Monday, September 03, 2012

on exploit detection

data is code and code is data. i know that people like to think of data and code as being inherently different and separate from each other but in the end it's all just symbols in various languages on a real-world analog to the turing machine's infinite tape. fetching the next instruction, decoding it, and performing an operation based on what resulted from that decoding is not intrinsically different from fetching the next chunk of data, parsing it, and performing an operation based on what came out of that parsing. the ability to treat code as data is what allows us to distribute software, and the ability to treat data as code is what allows us to add new functionality to our general purpose computers that they weren't able to do before.

the distinction between programming languages and other input languages is simply that a programming language is intended to be used by programmers to create programs that are used by other people and other input languages are intended to be used by everybody else for (ostensibly) less complex purposes. it's really a matter of complexity, more than anything else, but it turns out that there are many input languages that aren't thought of as programming languages but are turing-complete and so are just as complex as any programming language. further, it's not just that there are two groups of languages (trivial and complex), but rather an entire spectrum.

with that in mind it's little wonder that data in the form of exploits can be just as bad as more traditional malware, but the implications go beyond just that. since data and code are not intrinsically different, since exploits are essentially malicious programs written in the input language for a vulnerable piece of software or hardware, some of the things we know to be true about malware should also hold for exploits.

specifically, the problem of deciding if an arbitrary input exploits a vulnerability seems like it should be reducible to the halting problem. i can certainly imagine trivial input languages where the presence or absence of an exploit is easily decidable, such as one where there are only 2 possible inputs, a legitimate one and one that triggers a vulnerability. however, in general, and certainly in no small part due to the existence of turing-complete languages, i'm fairly confident in saying that this problem is analogous to the virus detection problem. and THAT means that the problem of exploit detection, regardless of how it's approached in practice, is ultimately subject to the same limitations as the problem of virus detection.

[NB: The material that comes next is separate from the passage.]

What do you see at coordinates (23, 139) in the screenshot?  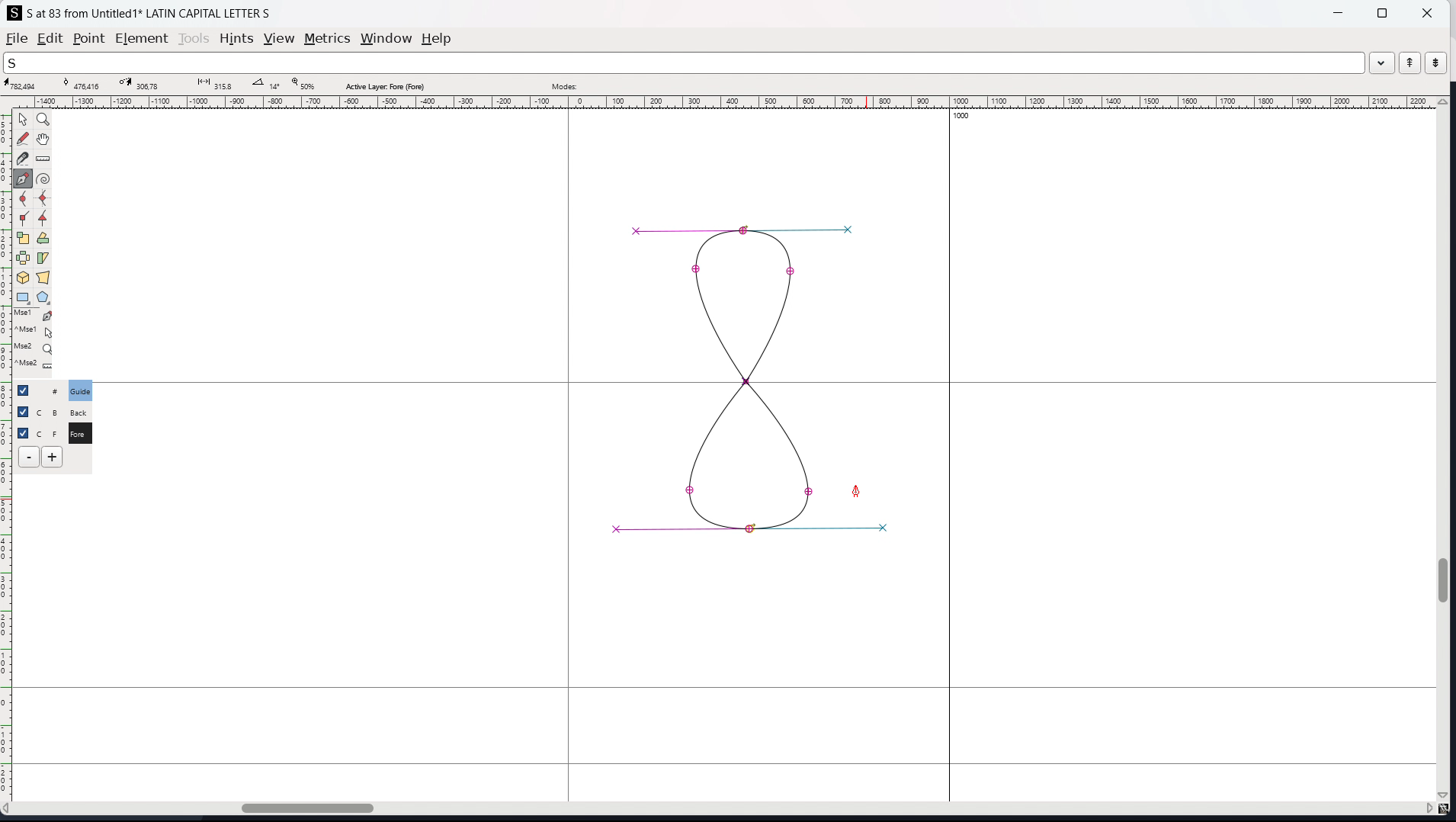 I see `draw a freehand curve` at bounding box center [23, 139].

to that end, testing exploit detection can run into the same methodological problems that testing virus detection can. for example, creating one's own exploits and testing against those instead of drawing exploit samples from the wild presents the same kind of problem that creating one's own viruses and testing against those would. namely that what is created in the lab does not necessarily correspond to what exists in the wild and so a product's ability to detect what was created in the lab doesn't necessarily correspond to it's ability to detect what's in the wild. certainly it's trivial to see how that would be true for products that detect known exploits using a method similar to known-malware scanning, but even for products that attempt to parse suspected exploits exactly the same as a vulnerable application would this would be the equivalent of emulating suspected viral code which we already know can't work all the time either (otherwise the virus problem would be decidable and we could then use it to solve the halting problem) so there could be exploits in the wild that elude such detection. as such we really should be regarding exploit detection testing that uses in-house exploits on equal footing as virus detection testing that uses lab-made viruses.